━━━ INFORMATION SHOWN ━━━
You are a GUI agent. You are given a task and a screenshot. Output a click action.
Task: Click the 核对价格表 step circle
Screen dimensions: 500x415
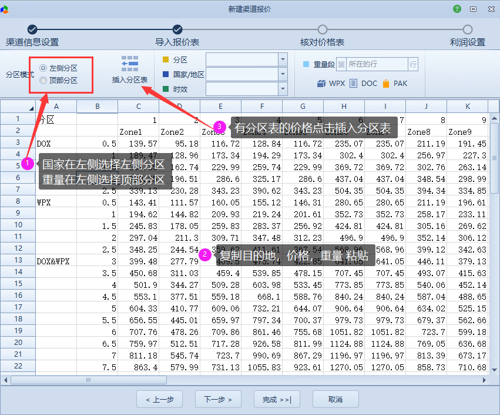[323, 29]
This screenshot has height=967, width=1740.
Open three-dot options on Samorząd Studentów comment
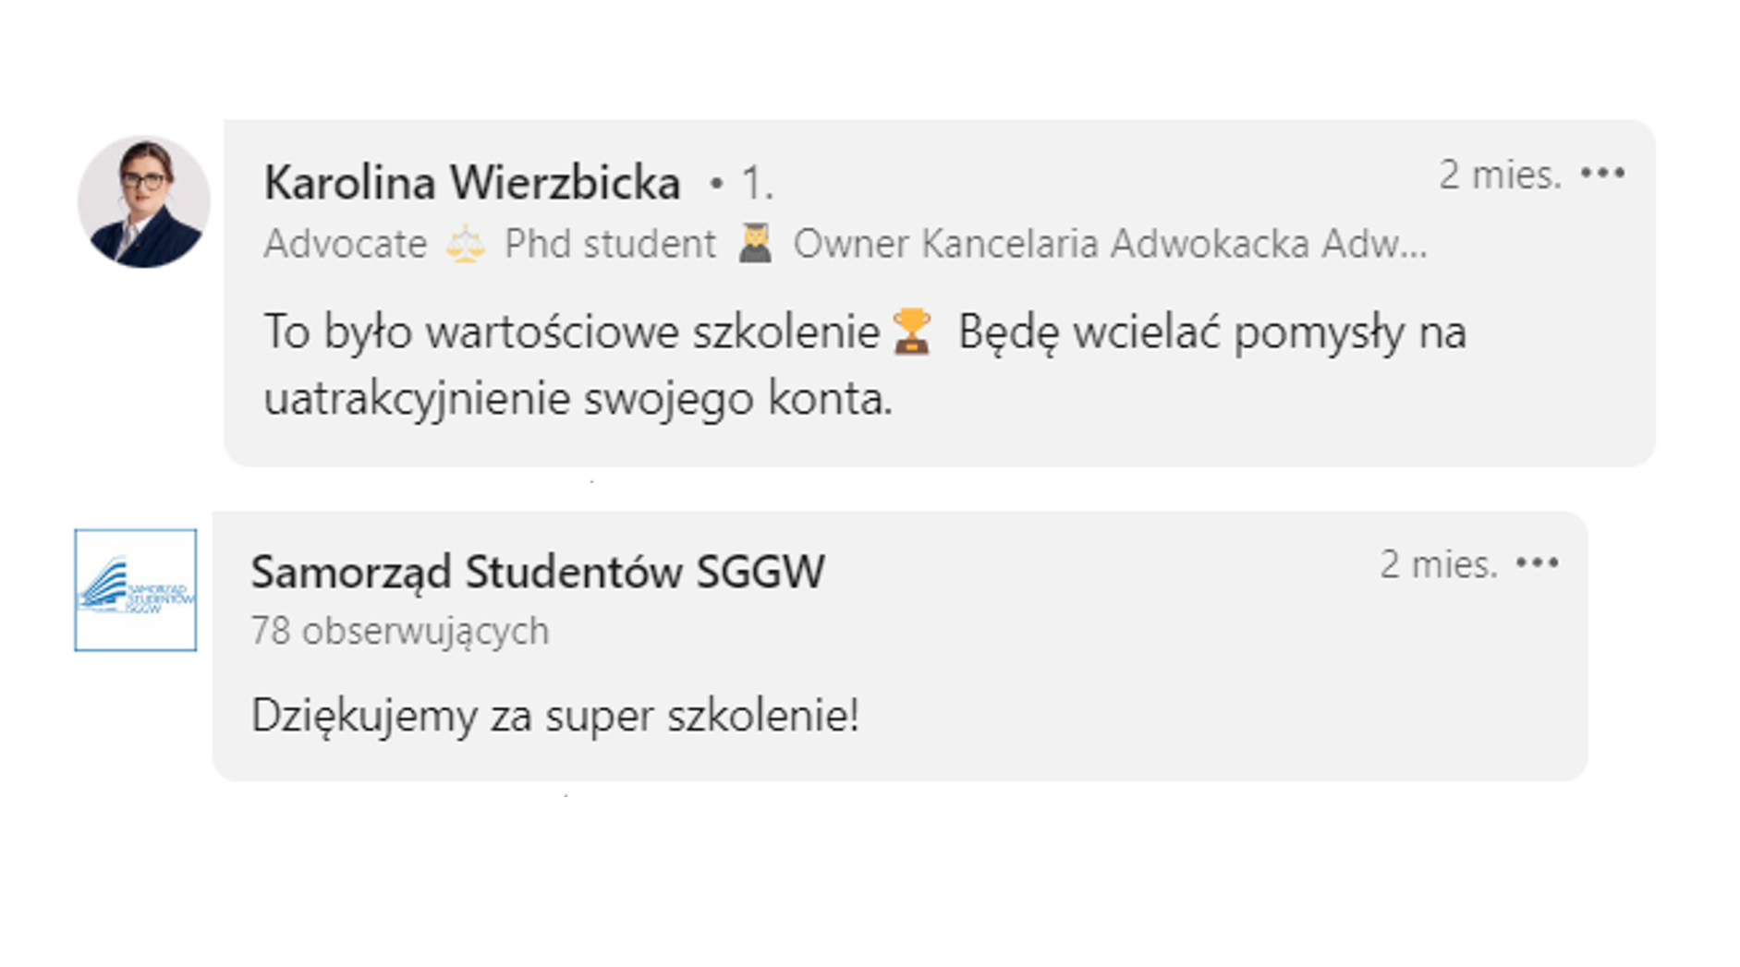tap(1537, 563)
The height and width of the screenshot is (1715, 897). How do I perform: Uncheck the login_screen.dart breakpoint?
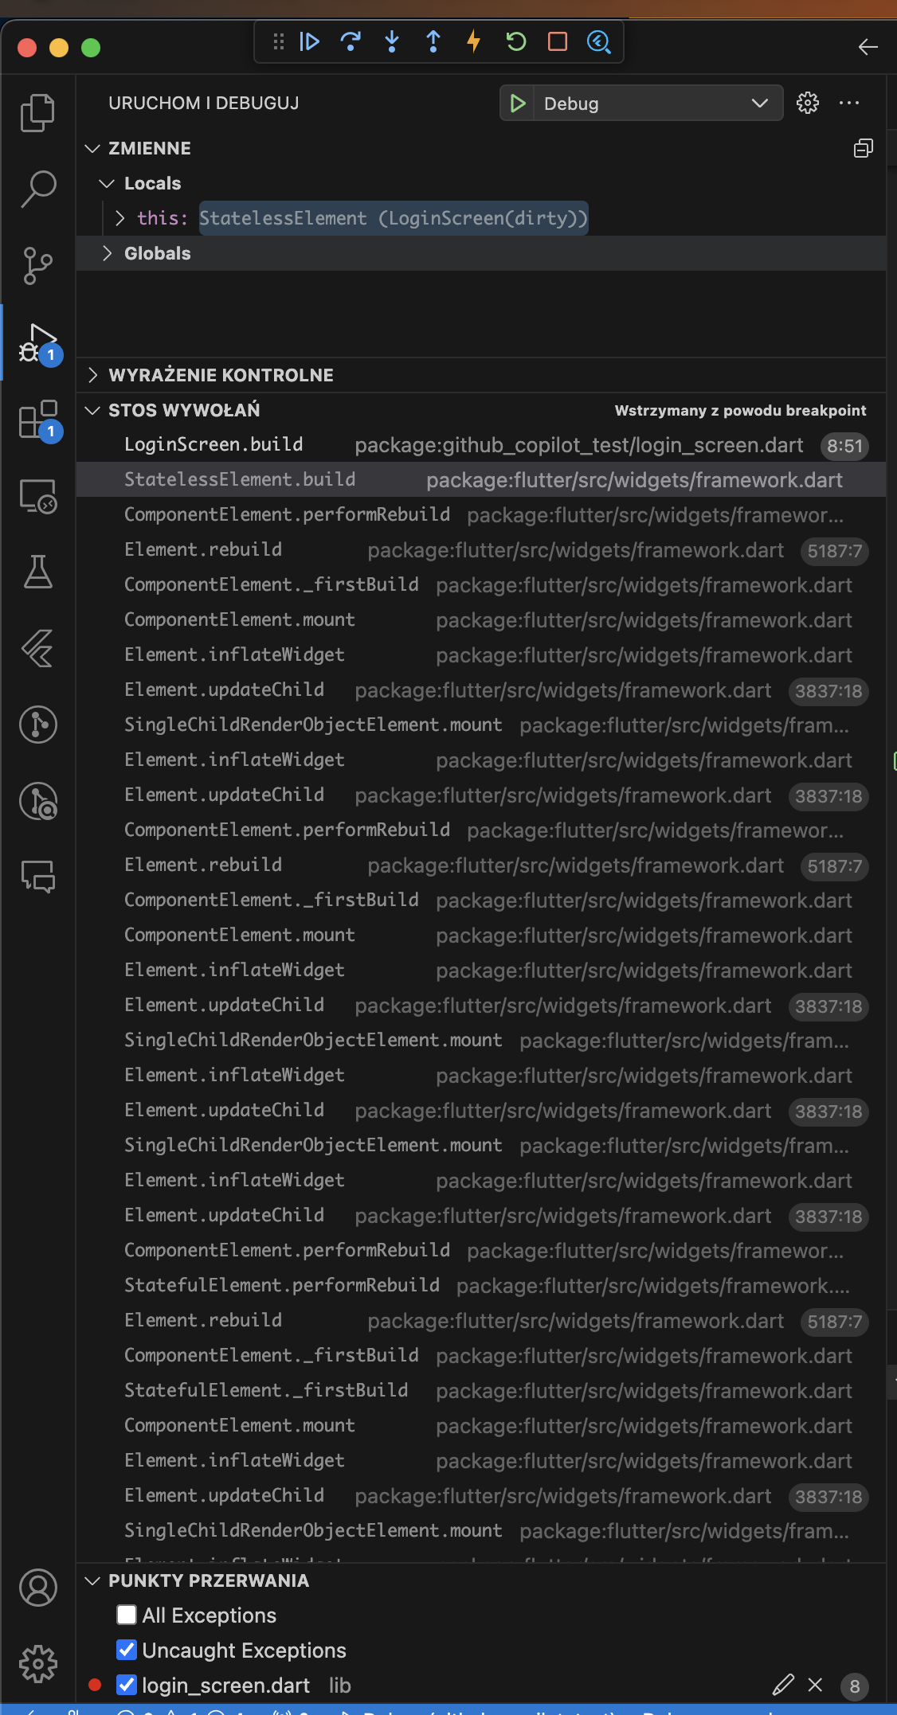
━━━
━━━ INFORMATION SHOWN ━━━
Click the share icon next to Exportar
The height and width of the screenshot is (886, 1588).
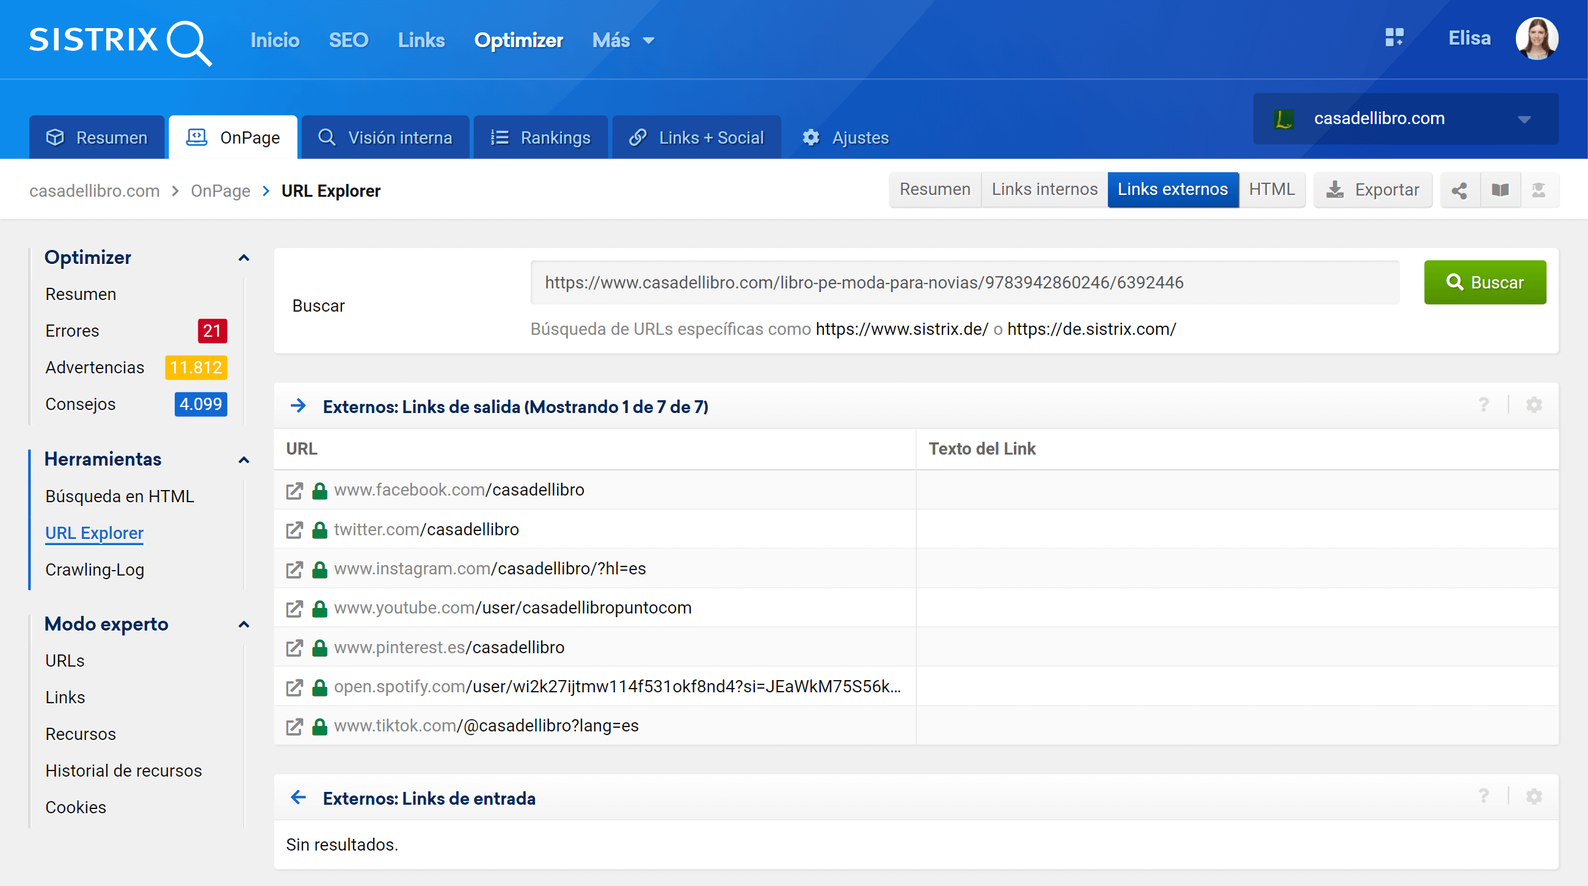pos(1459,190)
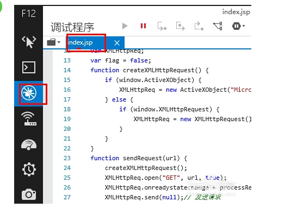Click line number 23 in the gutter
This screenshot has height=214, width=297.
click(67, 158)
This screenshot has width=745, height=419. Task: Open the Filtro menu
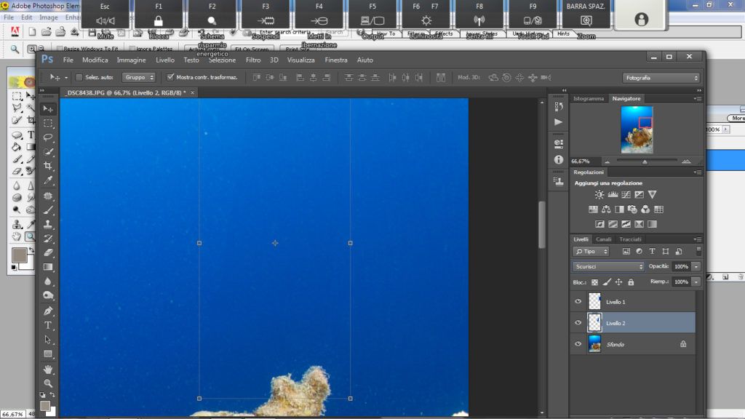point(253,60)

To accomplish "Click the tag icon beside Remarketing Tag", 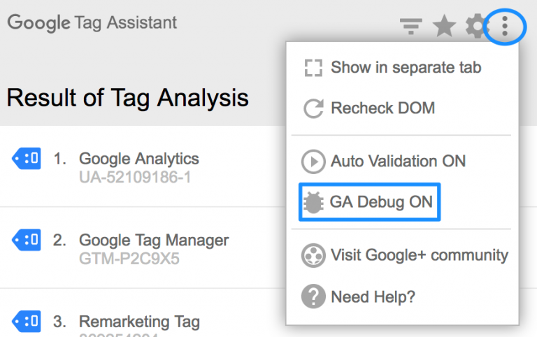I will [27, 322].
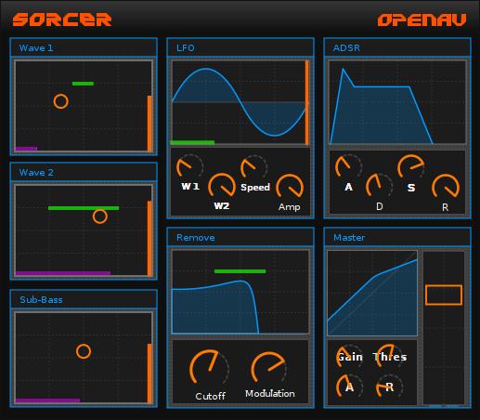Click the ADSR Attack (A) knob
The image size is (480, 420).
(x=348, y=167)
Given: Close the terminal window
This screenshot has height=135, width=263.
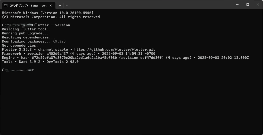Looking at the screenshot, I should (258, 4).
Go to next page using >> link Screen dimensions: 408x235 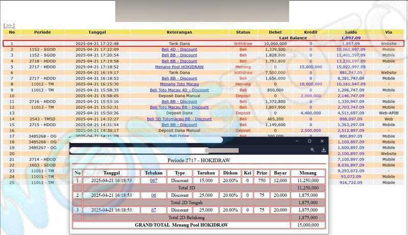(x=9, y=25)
━━━
**GIVEN EXERCISE**. Starting at the line that contains "You are a GUI" and ending at the line that contains "The height and width of the screenshot is (1715, 897).", write out the material again, requests included, and scale every coordinate in the answers by 2.5, rounding to whole numbers with halves rounded up. Leave the pictures out.

**TASK RESULT**.
You are a GUI agent. You are given a task and a screenshot. Output a click action.
Task: Click the 核对价格表 step circle
Screen dimensions: 500x415
[808, 73]
This screenshot has height=967, width=1740.
Open three-dot options on Samorząd Studentów comment
tap(3843, 1408)
The height and width of the screenshot is (1715, 897). How do I perform: Uncheck the login_screen.dart breakpoint?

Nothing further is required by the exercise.